Estrenada en la más reciente edición del festival de Cannes, por fin llega a nuestro país la película número 47 dentro de la cada vez más irregular filmografía de Woody Allen, centrada aquí en la relación de un joven cuya carrera apenas empieza en el voraz mundo de Hollywood, en plena década de los ’30, y cómo la llegada de una chica pondrá su mundo de cabeza. O, como muchos podríamos llamarla, otra película de Allen que habla básicamente de lo mismo que el 80% de sus trabajos previos.
Y es que, en efecto, en términos argumentales Café Society (2016) no ofrece nada nuevo dentro de la longeva carrera de Allen (a punto de cumplir 81 años). Todos los elementos están ahí: música jazz, un romance imposible, ansiedad, neurosis, enredos amorosos y las dificultades sociales que estos detonan, así como un muestrario de esos personajes judíos erráticos por los que el director siempre ha mostrado fascinación y obvia empatía.
Partiendo de la expresión acuñada en 1915 por la columnista Maury Henry Biddle Paul del extinto New York American, el término «cafe society» hace referencia a la “gente bonita” que organizaba fiestas de alto perfil en Los Angeles, Nueva York, Londres y París. Con ello como inspiración, el director neoyorkino hace un viaje al pasado para contarnos la historia de Bobby (Jesse Eisenberg), un joven oriundo de Brooklyn que llega a California con la esperanza de conseguir un trabajo a pesar de su poca experiencia en el mundo del cine, el glamour y las estrellas.
Es ahí que pronto consigue asistir a su tío (Steve Carrell), un agente de Hollywood cuyo alto perfil siempre lo ve involucrado en negociaciones con las más grandes estrellas de la época y cuyo poder pronto pone a Bobby en medio de la crema y nata del medio del espectáculo. Pero el interés de Bobby, caracterizado por su inocencia y poco entrenada malicia para el hostil ambiente que ahora habita, rápidamente se dispersa cuando conoce a Vonnie (Kristen Stewart), la hermosa secretaria de su poderoso tío.
De este triángulo nace algo más allá de lo familiar que, aunque obvio, vale la pena no arruinar demasiado, aunque en realidad no suma nada nuevo a la agotada imaginación (¿o entusiasmo?) de Allen por inventarse historias y situaciones fuera de su zona de confort.
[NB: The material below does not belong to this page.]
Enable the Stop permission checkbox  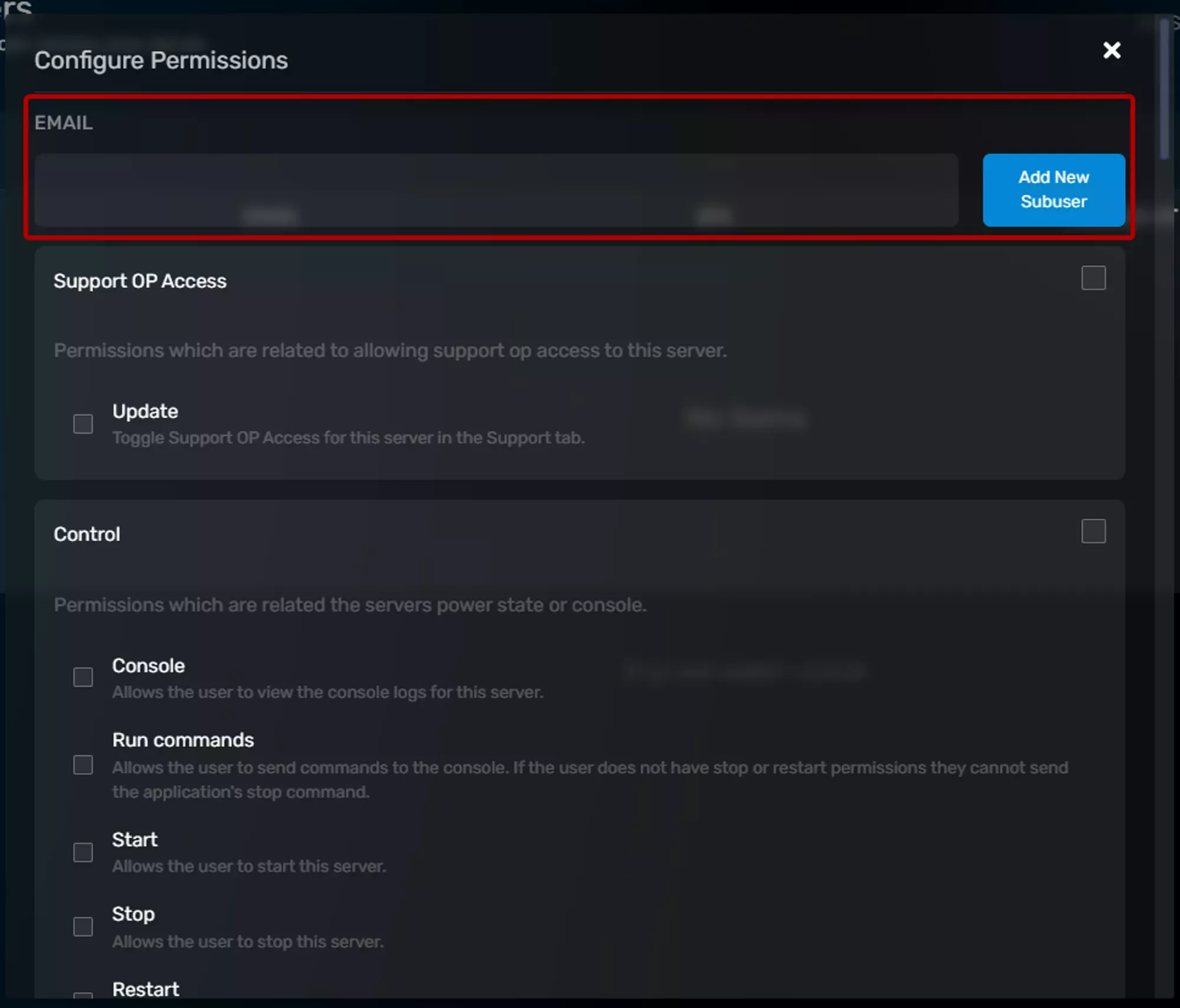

Ante esto, sin embargo, vale la pena detenernos y sí hacer las menciones positivas dentro de este nuevo ejercicio de “pan con lo mismo”.
Y es que, si bien Allen se muestra en automático argumentalmente, vale la pena mencionar su colaboración con Vittorio Storaro como director de fotografía quien, a pesar de trabajar con un director cuya inventiva visual nunca ha sido una fortaleza, viste de hermosas imágenes el irrelevante guión, ayudado en gran medida por la magnífica recreación de la época y el lugar en el que se desarrolla. Pero el problema es que Allen nunca logra decidirse por un tono específico, oscilando entre un retrato sobrio de la sociedad que pone en pantalla y un Hollywood más pintoresco o estrambótico, como el que logran en mayor medida retratar los Coen con la también reciente ¡Salve, César! (2016).
Sin embargo, el verdadero aplauso va para Stewart quien, dejando a un lado sus tics y mañas frente a la cámara, hace de Vonnie un personaje humano, complejo y con el que resulta fácil empatizar a pesar de su errático comportamiento. Allen saca de la actriz uno de sus mejores trabajos post-Crepúsculo, haciendo evidente por qué fue ella la elegida después de que él la viera en Adventureland (Greg Mottola, 2009), además de haberla sometido a su primer proceso de casting desde su trabajo en la saga vampírica adolescente.
Pero a pesar del trabajo de Stewart y el resto del elenco, quienes hacen su mejor esfuerzo y se notan emocionados de estar bajo la dirección de Allen, la verdad es que Cafe Society no representa ni un avance ni un retroceso dentro de la de por sí decaída carrera actual del director.